Un autre commentateur majeur de l’idée moderne de « sphères séparées » était le penseur politique français Alexis de Tocqueville. Dans Democracy in America (1840), dans un chapitre intitulé How the Americans understand the Equality of the genders, Tocqueville écrit : » Dans aucun pays, on n’a pris un soin aussi constant qu’en Amérique de tracer deux lignes d’action clairement distinctes pour les deux sexes et de les faire suivre l’une de l’autre, mais dans deux voies toujours différentes. »Il a observé que les femmes mariées, en particulier, étaient soumises à de nombreuses restrictions, notant que « l’indépendance de la femme est irrémédiablement perdue dans les liens du mariage », ajoutant qu ‘ »aux États-Unis, l’opinion inexorable du public circonscrit soigneusement la femme dans le cercle étroit des intérêts et des devoirs domestiques et lui interdit de le dépasser. »Tocqueville considérait les sphères séparées des femmes et des hommes comme un développement positif, arguant:
bien que les femmes des États-Unis soient confinées dans le cercle étroit de la vie domestique et que leur situation soit à certains égards une dépendance extrême, je n’ai vu nulle part de femmes occupant une position plus élevée; et si j’étais asked…to ce que la prospérité singulière et la force croissante de ce peuple devraient principalement être attribuées, je dois répondre, à la supériorité de leurs femmes.

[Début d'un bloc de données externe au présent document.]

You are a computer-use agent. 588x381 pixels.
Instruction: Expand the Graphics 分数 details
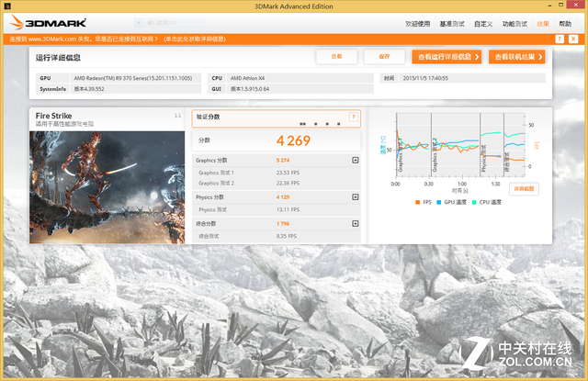[355, 160]
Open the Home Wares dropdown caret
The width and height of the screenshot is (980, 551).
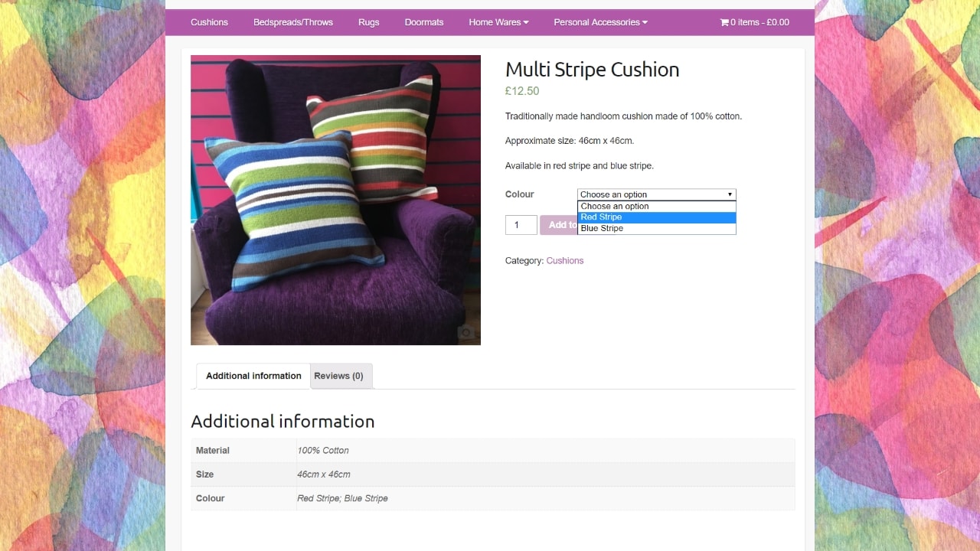click(x=525, y=22)
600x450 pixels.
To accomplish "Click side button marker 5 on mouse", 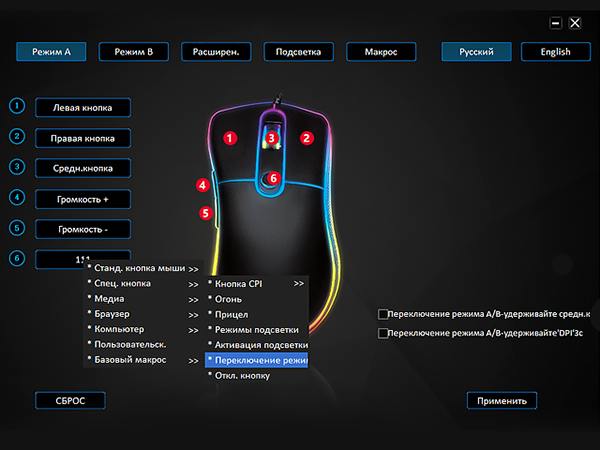I will [206, 213].
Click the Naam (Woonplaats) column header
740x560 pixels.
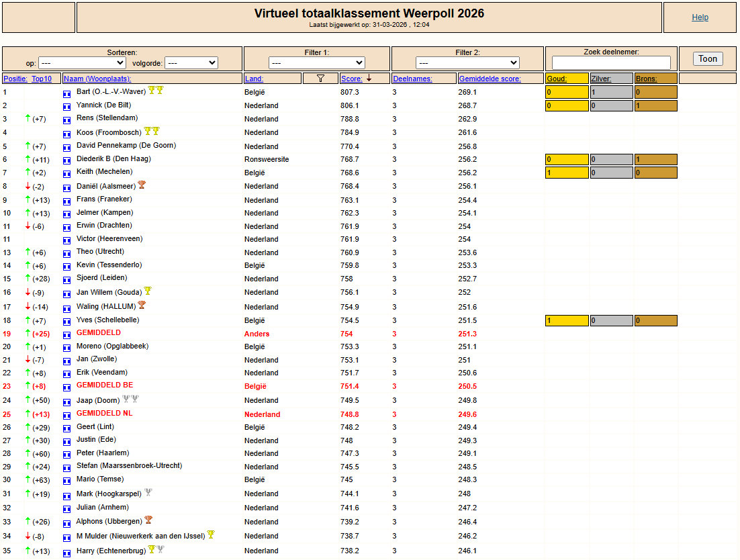[x=97, y=79]
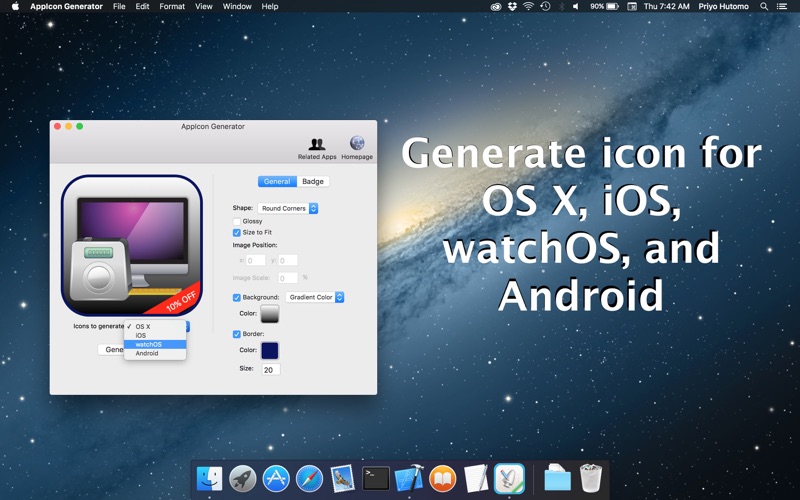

La Mystique féminine de Betty Friedan affirmait que les femmes étaient forcées de compter sur leurs maris et leurs enfants comme seules sources de leur identité par un paradigme oppressif historiquement construit, et non par une prédisposition « intrinsèque ». S’appuyant sur Friedan, l’historienne Barbara Welter a identifié un « Culte de la vraie féminité », un idéal de féminité répandu parmi les classes supérieures et moyennes au 19ème siècle. Les « vraies femmes » étaient censées être pieuses, pures, soumises et domestiques. La domesticité, en particulier, était considérée comme une vertu louable car la maison était considérée comme la sphère propre de la femme. Contrairement à Tocqueville, Welter et d’autres historiens du XXe siècle ont critiqué l’idéologie des sphères séparées, y voyant une source de dénigrement des femmes.
Dans Femme, Culture et Société (1974), Michelle Rosaldo insiste sur l’idée que ces sphères distinctes peuvent être expliquées en termes de dichotomie, en ce sens que ces domaines axés sur le genre sont considérés comme si totalement séparés qu’ils ne font que renforcer l’idéologie de la séparation et de l’inégalité entre les sexes. Les activités données aux hommes, par rapport à celles attribuées aux femmes, ont été considérées comme ayant plus de valeur et contribuant grandement à la société. Par contre, les rôles soi-disant plus simples des tâches ménagères et de l’éducation des enfants de la femme étaient tenus à une valeur beaucoup moins élevée. Rosaldo soutient une « asymétrie universelle » entre les sexes qui a principalement provoqué ces séparations. Ce modèle se concentre principalement sur la subordination générationnelle des femmes par rapport aux hommes à travers l’histoire et à travers différentes cultures, définissant les sphères domestiques et publiques en termes très noirs et blancs.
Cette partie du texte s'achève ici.